▶ _Written task_
Edit the lines starting at the one containing "will (350, 21)." and ending at the one containing "tap(294, 649)": replace "Instruction" with "Goal" and leave everything else unchanged. Return only those lines.

▶ _Exercise inputs_
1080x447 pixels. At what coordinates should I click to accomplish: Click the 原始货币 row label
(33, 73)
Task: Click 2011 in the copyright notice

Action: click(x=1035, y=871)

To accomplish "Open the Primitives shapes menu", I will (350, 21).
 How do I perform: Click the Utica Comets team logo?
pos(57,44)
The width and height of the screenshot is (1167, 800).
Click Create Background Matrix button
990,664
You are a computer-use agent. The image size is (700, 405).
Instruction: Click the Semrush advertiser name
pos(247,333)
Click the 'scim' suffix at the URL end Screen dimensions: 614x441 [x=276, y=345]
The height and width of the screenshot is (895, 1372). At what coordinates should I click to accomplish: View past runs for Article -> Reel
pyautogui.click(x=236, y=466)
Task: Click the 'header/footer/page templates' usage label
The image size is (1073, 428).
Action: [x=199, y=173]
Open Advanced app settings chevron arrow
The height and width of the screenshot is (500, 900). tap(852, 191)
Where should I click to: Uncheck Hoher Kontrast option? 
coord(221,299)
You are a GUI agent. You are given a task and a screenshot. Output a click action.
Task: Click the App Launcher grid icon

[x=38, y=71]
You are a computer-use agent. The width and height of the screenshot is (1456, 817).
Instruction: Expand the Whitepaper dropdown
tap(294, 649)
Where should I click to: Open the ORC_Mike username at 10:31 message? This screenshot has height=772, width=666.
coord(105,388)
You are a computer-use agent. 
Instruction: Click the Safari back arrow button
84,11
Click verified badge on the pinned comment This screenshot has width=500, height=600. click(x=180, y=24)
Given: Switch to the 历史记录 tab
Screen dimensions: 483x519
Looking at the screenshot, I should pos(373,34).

▶ _Written answer_
To accomplish "Open the Primitives shapes menu", I will (350, 21).
 How do I perform: Click the Utica Comets team logo?
pos(57,44)
The width and height of the screenshot is (1167, 800).
Click Create Background Matrix button
990,664
You are a computer-use agent. The image size is (700, 405).
Goal: Click the Semrush advertiser name
pos(247,333)
Click the 'scim' suffix at the URL end Screen dimensions: 614x441 [x=276, y=345]
The height and width of the screenshot is (895, 1372). At what coordinates should I click to accomplish: View past runs for Article -> Reel
pyautogui.click(x=236, y=466)
Task: Click the 'header/footer/page templates' usage label
The image size is (1073, 428).
Action: [x=199, y=173]
Open Advanced app settings chevron arrow
The height and width of the screenshot is (500, 900). tap(852, 191)
Where should I click to: Uncheck Hoher Kontrast option? 
coord(221,299)
You are a GUI agent. You are given a task and a screenshot. Output a click action.
Task: Click the App Launcher grid icon

[x=38, y=71]
You are a computer-use agent. The width and height of the screenshot is (1456, 817).
Goal: Expand the Whitepaper dropdown
tap(294, 649)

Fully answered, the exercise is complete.